Dataset records:

--- --- ---

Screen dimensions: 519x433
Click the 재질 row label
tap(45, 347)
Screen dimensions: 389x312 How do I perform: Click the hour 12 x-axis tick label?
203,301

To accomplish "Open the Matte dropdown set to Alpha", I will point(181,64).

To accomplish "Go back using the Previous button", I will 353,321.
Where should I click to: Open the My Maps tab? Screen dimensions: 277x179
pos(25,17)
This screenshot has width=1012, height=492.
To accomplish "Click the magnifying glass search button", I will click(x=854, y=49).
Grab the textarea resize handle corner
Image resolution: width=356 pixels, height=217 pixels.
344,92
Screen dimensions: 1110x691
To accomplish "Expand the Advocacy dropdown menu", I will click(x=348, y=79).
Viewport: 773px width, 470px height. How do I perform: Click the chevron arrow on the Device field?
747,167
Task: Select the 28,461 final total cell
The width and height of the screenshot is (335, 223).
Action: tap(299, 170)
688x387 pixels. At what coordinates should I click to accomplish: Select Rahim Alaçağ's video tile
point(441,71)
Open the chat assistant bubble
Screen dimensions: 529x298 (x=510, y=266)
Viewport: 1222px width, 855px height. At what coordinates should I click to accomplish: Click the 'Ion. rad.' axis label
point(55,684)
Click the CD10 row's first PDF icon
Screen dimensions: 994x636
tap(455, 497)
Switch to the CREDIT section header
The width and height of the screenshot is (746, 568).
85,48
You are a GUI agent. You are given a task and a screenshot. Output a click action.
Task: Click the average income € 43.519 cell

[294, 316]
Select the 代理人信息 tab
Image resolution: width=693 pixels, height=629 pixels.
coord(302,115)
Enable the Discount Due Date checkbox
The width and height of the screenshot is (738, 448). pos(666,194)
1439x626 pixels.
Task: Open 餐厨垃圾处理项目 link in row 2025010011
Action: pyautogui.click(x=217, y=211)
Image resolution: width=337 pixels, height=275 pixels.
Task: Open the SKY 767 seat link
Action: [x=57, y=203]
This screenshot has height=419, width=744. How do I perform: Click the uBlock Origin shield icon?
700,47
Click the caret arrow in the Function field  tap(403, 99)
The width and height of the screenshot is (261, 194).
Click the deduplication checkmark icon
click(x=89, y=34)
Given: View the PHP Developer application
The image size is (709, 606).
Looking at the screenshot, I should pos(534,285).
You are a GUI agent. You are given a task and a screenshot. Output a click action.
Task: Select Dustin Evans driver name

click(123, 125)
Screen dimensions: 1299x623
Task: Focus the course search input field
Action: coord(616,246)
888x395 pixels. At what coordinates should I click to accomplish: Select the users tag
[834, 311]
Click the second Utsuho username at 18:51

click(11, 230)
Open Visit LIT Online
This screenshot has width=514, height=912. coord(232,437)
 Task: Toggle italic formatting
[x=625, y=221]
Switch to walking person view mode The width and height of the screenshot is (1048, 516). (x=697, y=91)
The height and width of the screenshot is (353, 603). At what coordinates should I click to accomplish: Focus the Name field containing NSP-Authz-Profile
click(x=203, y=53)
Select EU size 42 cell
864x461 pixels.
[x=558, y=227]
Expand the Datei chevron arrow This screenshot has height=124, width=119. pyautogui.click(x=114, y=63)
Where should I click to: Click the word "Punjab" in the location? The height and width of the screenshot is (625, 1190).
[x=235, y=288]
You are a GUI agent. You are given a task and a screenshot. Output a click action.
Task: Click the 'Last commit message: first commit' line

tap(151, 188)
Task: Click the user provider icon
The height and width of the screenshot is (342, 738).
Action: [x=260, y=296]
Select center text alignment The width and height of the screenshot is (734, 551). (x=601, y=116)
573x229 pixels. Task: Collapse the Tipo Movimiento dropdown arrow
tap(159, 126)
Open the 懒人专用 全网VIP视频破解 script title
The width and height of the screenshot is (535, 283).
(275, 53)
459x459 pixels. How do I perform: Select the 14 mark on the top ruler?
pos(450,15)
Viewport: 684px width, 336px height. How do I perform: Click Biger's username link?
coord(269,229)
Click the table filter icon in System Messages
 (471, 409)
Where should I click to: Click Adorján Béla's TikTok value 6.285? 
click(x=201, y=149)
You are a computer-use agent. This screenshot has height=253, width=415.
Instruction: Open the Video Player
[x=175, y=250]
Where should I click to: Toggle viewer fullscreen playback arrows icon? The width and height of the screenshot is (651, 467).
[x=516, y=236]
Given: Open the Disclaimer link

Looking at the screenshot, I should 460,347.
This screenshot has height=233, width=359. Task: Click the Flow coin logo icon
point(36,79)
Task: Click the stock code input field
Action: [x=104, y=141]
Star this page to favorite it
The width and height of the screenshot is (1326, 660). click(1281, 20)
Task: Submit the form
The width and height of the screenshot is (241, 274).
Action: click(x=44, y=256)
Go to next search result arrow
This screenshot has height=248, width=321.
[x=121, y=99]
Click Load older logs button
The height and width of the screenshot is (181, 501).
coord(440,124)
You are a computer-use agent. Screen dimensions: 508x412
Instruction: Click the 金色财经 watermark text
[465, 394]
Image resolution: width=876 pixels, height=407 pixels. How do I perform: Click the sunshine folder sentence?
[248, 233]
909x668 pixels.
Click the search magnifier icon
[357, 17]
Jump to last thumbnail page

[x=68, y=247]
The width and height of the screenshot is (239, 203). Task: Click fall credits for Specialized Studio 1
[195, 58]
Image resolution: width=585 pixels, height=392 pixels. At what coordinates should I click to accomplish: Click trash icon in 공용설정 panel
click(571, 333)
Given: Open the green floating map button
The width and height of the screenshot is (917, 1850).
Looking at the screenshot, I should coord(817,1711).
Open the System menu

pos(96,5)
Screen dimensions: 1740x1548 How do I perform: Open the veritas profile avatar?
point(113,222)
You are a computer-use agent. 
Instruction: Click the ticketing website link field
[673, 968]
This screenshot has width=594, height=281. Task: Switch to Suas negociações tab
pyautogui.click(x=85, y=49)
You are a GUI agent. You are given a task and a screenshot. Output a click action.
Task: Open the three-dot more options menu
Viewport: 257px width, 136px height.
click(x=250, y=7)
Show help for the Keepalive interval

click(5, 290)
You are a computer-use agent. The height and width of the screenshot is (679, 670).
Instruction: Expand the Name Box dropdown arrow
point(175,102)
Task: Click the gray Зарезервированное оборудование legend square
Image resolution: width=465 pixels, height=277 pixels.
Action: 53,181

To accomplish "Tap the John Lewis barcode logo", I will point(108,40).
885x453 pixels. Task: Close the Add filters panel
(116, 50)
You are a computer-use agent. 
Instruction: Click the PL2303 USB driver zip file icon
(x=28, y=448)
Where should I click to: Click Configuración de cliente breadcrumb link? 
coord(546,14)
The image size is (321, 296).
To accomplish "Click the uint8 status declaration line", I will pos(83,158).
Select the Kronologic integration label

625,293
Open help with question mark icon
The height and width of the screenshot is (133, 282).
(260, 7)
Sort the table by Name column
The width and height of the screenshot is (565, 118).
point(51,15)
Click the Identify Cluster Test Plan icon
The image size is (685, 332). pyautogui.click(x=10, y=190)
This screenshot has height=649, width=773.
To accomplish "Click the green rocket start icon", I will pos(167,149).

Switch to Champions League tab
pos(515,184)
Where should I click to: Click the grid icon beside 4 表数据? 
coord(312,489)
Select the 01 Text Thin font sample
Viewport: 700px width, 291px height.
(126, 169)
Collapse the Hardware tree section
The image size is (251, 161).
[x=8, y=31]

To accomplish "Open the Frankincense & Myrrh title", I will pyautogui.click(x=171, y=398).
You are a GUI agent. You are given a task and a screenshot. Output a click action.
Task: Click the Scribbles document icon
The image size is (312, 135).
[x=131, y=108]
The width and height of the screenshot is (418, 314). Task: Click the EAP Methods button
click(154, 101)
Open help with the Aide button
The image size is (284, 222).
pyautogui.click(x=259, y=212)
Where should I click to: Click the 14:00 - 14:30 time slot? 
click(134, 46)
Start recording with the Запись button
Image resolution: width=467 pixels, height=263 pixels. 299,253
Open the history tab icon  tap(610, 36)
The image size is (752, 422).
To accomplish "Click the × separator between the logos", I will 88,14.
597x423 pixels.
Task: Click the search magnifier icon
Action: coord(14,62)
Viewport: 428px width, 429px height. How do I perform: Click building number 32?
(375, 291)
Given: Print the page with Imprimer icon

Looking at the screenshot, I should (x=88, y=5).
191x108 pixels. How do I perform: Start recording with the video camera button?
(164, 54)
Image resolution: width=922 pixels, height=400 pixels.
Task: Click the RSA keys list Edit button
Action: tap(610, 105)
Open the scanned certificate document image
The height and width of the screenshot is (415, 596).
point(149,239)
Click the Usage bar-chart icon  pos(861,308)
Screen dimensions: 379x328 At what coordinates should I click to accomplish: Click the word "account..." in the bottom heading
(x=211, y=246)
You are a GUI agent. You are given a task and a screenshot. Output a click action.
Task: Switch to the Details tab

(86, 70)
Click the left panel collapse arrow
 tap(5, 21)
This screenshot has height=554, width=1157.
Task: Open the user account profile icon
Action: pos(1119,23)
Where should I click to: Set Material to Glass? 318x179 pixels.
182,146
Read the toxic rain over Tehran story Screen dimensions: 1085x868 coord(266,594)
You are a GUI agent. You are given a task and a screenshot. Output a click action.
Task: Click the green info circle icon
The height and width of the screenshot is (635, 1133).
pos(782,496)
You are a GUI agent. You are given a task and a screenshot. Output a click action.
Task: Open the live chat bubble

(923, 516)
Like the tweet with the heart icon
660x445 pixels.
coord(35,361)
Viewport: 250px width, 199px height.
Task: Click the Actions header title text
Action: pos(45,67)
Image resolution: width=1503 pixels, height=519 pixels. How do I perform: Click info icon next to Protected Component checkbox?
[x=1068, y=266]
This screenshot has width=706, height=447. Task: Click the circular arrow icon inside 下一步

--- --- ---

▶ [What this task involves] From the line containing "Task: Switch to the Details tab" to the last line above, repeat every line exactly and nothing else.

▶ [Answer to the problem]
Task: Switch to the Details tab

(86, 70)
Click the left panel collapse arrow
 tap(5, 21)
This screenshot has height=554, width=1157.
Task: Open the user account profile icon
Action: pos(1119,23)
Where should I click to: Set Material to Glass? 318x179 pixels.
182,146
Read the toxic rain over Tehran story Screen dimensions: 1085x868 coord(266,594)
You are a GUI agent. You are given a task and a screenshot. Output a click action.
Task: Click the green info circle icon
The height and width of the screenshot is (635, 1133).
pos(782,496)
You are a GUI agent. You are given a task and a screenshot. Output a click action.
Task: Open the live chat bubble

(923, 516)
Like the tweet with the heart icon
660x445 pixels.
coord(35,361)
Viewport: 250px width, 199px height.
Task: Click the Actions header title text
Action: pos(45,67)
Image resolution: width=1503 pixels, height=519 pixels. How do I perform: Click info icon next to Protected Component checkbox?
[x=1068, y=266]
This screenshot has width=706, height=447. Task: Click the circular arrow icon inside 下一步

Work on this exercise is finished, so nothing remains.